* _WHAT THE TASK ASKS_: Lay out the part that opens with the line containing "Image resolution: width=1026" and closes with the line containing "click(x=1330, y=25)" as a two-column CSV headed text and answer, one row per answer paired with the text that goes with it. Put each value in a single quoted field, replacing line breaks with spaces.

* _DATA EXCERPTS_:
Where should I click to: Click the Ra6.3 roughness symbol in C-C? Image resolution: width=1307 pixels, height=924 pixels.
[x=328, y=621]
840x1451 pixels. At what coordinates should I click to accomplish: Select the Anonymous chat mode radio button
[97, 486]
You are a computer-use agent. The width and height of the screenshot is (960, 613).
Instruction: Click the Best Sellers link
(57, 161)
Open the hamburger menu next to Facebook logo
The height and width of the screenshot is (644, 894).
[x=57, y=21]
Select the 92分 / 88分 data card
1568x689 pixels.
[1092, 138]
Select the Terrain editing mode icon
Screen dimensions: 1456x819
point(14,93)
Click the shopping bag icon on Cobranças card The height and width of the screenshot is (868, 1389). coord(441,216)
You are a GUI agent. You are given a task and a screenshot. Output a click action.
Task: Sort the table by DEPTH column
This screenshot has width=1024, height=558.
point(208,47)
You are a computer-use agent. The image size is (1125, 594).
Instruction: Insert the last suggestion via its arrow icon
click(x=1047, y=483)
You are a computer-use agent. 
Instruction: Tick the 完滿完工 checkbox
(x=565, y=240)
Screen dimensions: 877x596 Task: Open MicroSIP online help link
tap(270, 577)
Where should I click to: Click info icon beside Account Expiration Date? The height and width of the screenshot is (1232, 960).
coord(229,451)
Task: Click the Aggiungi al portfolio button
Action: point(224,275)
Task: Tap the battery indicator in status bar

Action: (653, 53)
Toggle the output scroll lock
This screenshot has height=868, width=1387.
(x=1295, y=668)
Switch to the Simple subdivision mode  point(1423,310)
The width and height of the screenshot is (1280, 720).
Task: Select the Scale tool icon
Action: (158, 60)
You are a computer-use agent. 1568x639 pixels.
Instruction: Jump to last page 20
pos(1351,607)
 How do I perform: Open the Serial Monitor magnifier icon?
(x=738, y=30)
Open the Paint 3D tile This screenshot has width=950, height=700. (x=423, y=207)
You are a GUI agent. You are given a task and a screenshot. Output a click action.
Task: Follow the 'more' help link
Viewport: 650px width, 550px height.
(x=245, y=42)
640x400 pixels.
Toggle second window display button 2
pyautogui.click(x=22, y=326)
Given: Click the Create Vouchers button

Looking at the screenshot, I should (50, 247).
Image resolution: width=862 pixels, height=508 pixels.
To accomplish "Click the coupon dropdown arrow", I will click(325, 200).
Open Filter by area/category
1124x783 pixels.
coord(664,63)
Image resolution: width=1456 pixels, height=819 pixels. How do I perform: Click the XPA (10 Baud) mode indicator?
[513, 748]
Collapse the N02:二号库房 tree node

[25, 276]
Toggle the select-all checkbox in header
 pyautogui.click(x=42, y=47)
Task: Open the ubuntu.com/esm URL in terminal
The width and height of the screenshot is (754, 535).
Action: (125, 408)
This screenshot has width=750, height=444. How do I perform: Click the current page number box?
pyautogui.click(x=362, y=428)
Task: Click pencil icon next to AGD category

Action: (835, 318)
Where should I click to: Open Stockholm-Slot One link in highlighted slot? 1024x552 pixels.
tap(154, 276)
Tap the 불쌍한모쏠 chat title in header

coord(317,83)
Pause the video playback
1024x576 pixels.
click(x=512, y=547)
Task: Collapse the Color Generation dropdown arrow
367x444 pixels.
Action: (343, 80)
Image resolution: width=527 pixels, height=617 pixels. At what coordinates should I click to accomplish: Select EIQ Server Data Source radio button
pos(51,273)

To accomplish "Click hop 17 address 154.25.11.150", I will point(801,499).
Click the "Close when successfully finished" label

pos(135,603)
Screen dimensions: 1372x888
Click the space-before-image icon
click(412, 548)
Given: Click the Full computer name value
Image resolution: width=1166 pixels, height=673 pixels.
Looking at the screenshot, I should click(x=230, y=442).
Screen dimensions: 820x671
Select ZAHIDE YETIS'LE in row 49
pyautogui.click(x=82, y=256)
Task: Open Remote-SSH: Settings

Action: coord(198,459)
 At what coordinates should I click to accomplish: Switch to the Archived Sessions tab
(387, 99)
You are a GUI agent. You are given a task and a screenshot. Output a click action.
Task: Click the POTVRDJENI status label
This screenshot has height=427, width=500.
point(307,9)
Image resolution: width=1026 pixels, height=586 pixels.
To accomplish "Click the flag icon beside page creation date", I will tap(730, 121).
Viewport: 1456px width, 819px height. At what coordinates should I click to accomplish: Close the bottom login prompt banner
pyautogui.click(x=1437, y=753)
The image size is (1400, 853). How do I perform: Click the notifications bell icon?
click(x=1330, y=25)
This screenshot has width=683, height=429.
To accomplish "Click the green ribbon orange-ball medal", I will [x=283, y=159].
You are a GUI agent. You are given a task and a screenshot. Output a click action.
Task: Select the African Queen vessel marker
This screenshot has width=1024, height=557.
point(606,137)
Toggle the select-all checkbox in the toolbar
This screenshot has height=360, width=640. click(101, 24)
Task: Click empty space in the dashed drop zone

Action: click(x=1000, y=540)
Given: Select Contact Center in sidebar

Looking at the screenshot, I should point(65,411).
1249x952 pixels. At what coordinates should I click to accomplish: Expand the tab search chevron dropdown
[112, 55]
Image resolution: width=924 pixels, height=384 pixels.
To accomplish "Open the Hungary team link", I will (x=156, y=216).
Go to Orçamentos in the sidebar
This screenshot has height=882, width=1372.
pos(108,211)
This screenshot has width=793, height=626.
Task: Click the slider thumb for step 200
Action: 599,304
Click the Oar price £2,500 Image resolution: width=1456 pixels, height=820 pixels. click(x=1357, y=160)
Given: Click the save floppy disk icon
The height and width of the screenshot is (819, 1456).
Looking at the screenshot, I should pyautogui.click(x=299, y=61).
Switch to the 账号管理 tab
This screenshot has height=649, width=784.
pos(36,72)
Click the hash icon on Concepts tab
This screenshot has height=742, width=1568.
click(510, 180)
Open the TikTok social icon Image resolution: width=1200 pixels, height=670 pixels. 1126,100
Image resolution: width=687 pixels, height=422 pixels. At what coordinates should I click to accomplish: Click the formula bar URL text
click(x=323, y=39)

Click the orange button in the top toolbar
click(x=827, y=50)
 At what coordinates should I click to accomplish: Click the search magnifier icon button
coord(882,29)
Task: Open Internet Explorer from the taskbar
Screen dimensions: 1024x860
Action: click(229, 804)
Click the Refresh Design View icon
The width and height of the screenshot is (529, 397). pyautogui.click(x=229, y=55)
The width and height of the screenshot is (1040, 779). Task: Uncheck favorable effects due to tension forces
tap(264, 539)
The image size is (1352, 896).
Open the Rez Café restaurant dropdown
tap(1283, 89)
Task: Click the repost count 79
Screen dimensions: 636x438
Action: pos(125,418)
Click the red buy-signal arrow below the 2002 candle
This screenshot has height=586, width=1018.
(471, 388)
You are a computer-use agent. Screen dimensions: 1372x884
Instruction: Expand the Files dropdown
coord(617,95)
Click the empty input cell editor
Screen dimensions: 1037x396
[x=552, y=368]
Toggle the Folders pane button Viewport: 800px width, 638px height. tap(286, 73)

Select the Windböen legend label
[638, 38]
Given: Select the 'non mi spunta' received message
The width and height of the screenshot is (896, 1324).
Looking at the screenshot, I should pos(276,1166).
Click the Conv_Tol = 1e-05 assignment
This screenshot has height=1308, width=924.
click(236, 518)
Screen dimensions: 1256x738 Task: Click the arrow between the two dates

* _WRITTEN RESPONSE_:
text,answer
"Image resolution: width=1026 pixels, height=586 pixels. To accomplish ""Click the flag icon beside page creation date"",","I will tap(730, 121)."
"Viewport: 1456px width, 819px height. At what coordinates should I click to accomplish: Close the bottom login prompt banner","pyautogui.click(x=1437, y=753)"
"The image size is (1400, 853). How do I perform: Click the notifications bell icon?","click(x=1330, y=25)"